S. : En posant ainsi le problème, n’avez-vous pas l’impression que vous vous chatouillez pour rire ?

M.N.K. : Je ne me chatouille pas (rire). Le problème de la faim est tellement important que nous ne pouvons pas prendre cela à la légère. Si aujourd’hui, la Chine s’en est sortie, ce n’est pas avec l’apport extérieur. Je dis toujours que si nous, Burkinabè, décidons de consommer le riz du Sourou, personne ne viendra nous y empêcher.

S. : Comment dans un contexte de mondialisation, de libéralisme, un pays comme le Burkina peut-il se replier sur lui-même ?

M.N.K. : J’insiste sur cette position, il y a deux niveaux. Il y a l’aspect macroéconomique au niveau mondial mais également l’aspect opérationnel, concret, microéconomique sur le terrain. Mais est-ce que nous avons dépassé ce stade ? Non ! Rien ne nous interdit de consommer ce que nous produisons. Pas la mondialisation en tout cas. Certains pays, il est vrai, parlent de libéralisation du commerce. Mais quand vous vous rendez dans ce pays, vous vous rendez compte qu’ils protègent leurs produits locaux, sans pour autant qu’ils aient des textes y relatifs. Si les Burkinabè se mobilisent et décident de consommer burkinabè, personne ne viendra nous l’interdire. Il faudra que nous développions des initiatives à notre niveau, sans toujours nous référer aux décisions politiques ou à des conventions. Rien qu’en Afrique de l’Ouest, il y a des pays où cela se fait. Mais cela, il faut d’abord une prise de conscience de la population. La ligue des consommateurs est une structure montante qui peux aider à réaliser cette mission.

S. : Comment expliquez-vous la lenteur de la communauté internationale, à pouvoir réagir contre l’invasion acridienne alors que selon le Directeur général de la FAO, il y avait une alerte, douze mois avant ?

M.N.K. : La Communauté internationale de plus en plus a d’autres préoccupations. Pendant plusieurs années, les pays africains ont eu un appui de cette communauté internationale. Mais il y a maintenant d’autres crises qui se créent ailleurs et qui créent d’autres préoccupations. Même au niveau de l’aide au développement agricole, de 1990 à 2000, il y a eu une baisse de 30%.

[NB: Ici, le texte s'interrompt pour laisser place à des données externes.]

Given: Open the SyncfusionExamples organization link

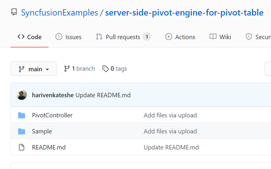Looking at the screenshot, I should (x=59, y=13).
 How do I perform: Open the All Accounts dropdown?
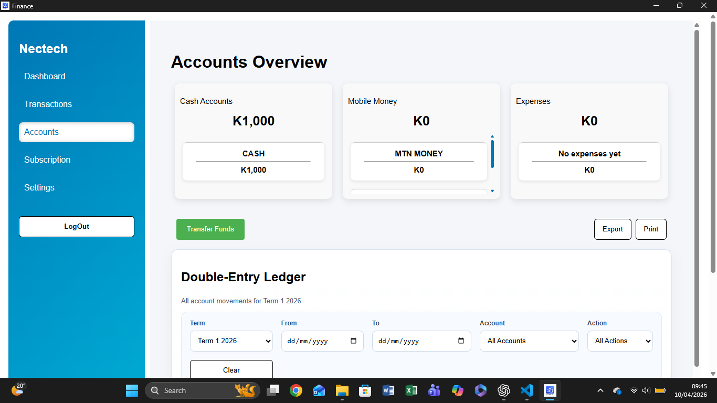pyautogui.click(x=529, y=341)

En plus de cela, le Directeur général de la FAO, M. Jacques Diouf n’est que responsable d’une institution qui parle au nom des Etats. Mais il faudrait aussi l’appui de ces Etats pour donner plus de force aux efforts du Directeur général. Concernant la crise acridienne, la FAO, l’a annoncée un an avant. Il y a eu des communiqués de presse pour informer. La FAO a également écrit à tous les Etats membres pour les informer qu’il y aura une invasion des criquets pèlerins, surtout vers la Mauritanie et le Sénégal. Il fallait à peine 10 millions de dollars pour certains pays, afin d’enrayer cette crise. Malheureusement il n’y a pas eu de réaction. La FAO, a pris sur ses contrôles, la décision d’organiser une rencontre au siège de tous les bailleurs de fonds y compris, les pays concernés. Il n y a toujours pas eu de réaction jusqu’au moment où les criquets ont évolué et commencé leur parcours. Aujourd’hui, il faudrait mobiliser au moins 100 millions de dollars pour mettre fin à la crise. Nous ne pouvons pas affirmer que cette crise est déjà passée. Car pour l’instant, nous n’avons pas tout le contour de leur circuit. D’un moment à l’autre, ça peut revenir. Pour cela, il faut que les Etats se préparent à la riposte lorsque la situation va se présenter.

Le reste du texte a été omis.